The standard way to define the homogeneous Sobolev space $\dot{H}^m(\mathbb R^n)$ for $m\in \mathbb N$ is via the condition $f\in \dot{H}^m(\mathbb R^n)$ if and only if $f \in \mathscr S' (\mathbb R^n)$ (the Schwartz space) and $\||\xi|^m \hat f\|_{L^2} < \infty$. Recently, I came across the following definition
$$ \dot{H}^m(\mathbb R^n) = \{f\in \mathscr D' (\mathbb R^n)| \nabla^m f\in L^2(\mathbb R^n)\}, $$ where $\mathscr D' (\mathbb R^n)$ denotes the space of distributions.
Is it possible to show that those two definitions are equivalent? One direction is trivial since $\mathscr D (\mathbb R^n)\subset \mathscr S (\mathbb R^n)$ and so $\mathscr S' (\mathbb R^n)\subset \mathscr D' (\mathbb R^n)$.

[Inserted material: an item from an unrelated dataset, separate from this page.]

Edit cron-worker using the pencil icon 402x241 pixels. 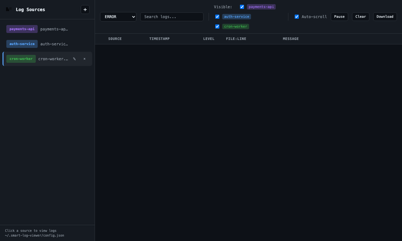click(74, 59)
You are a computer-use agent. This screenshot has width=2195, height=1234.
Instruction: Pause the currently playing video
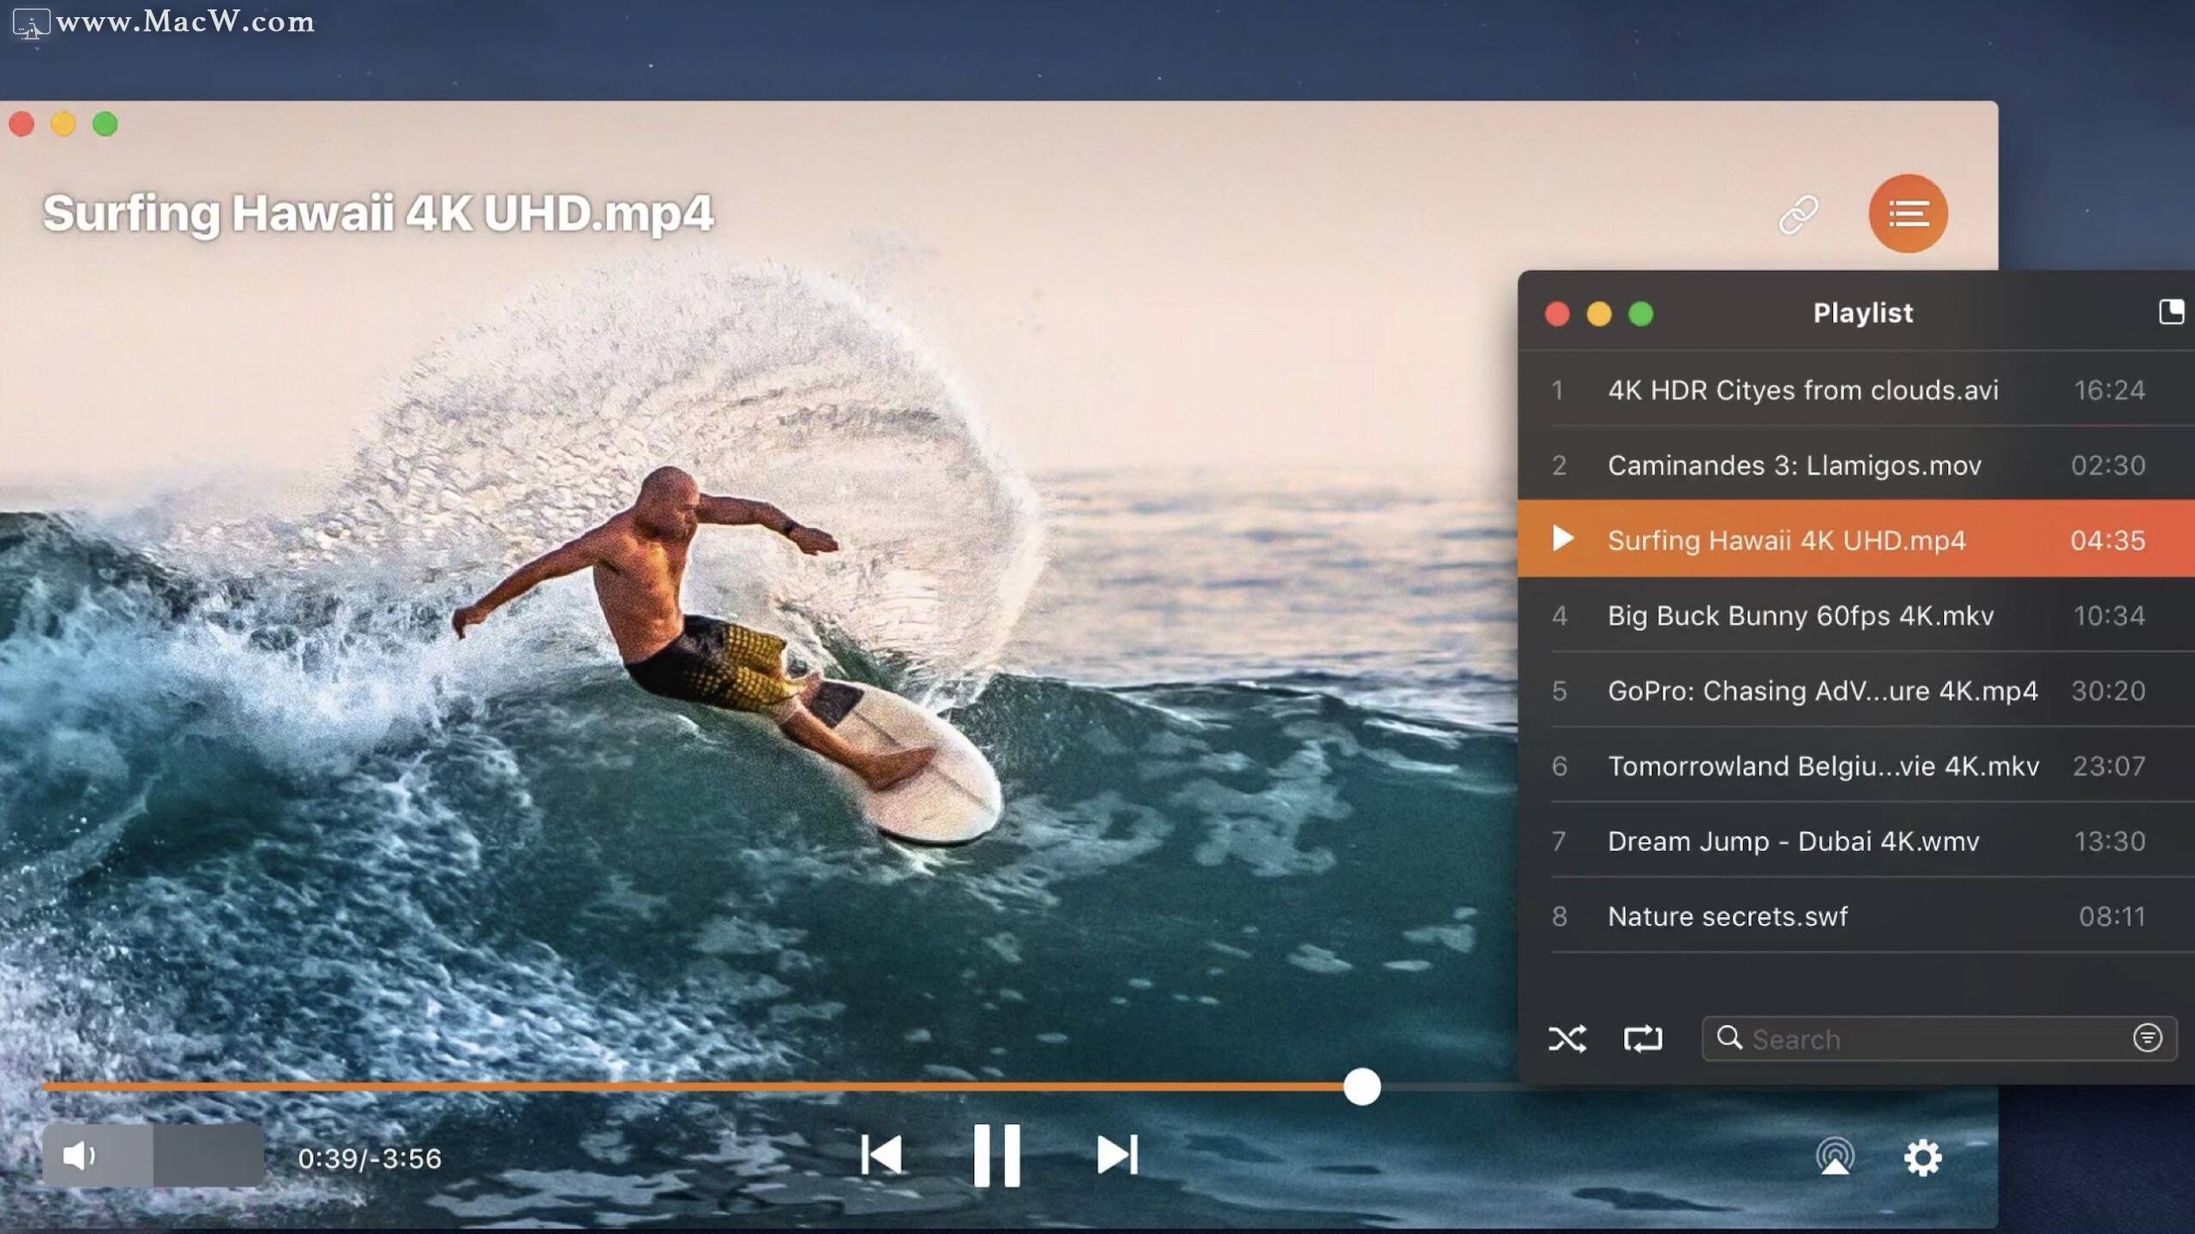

Edit We also know $\dot H ^m (\mathbb R^n) \subset L^2_{loc} (\mathbb R^n)$. This follows from the fact that a distribution with partial derivatives in $L^2_{loc}$ is in $L^2_{loc}$.
Thanks for any hints :)
Fourier-Plancherel formula says that $\|\hat{f}\|_{L^{2}}=\|f\|_{L^{2}}$, where $\hat{f}(\xi)=\int_{\mathbb{R}^{d}}f(x)e^{-2\pi ix\cdot\xi}dx$. In addition, we also have $\widehat{\partial^{\alpha}f}=(2\pi i\xi)^{\alpha}\hat{f}(\xi)$. So combining the two above facts, you can get the equivalence of two definitions.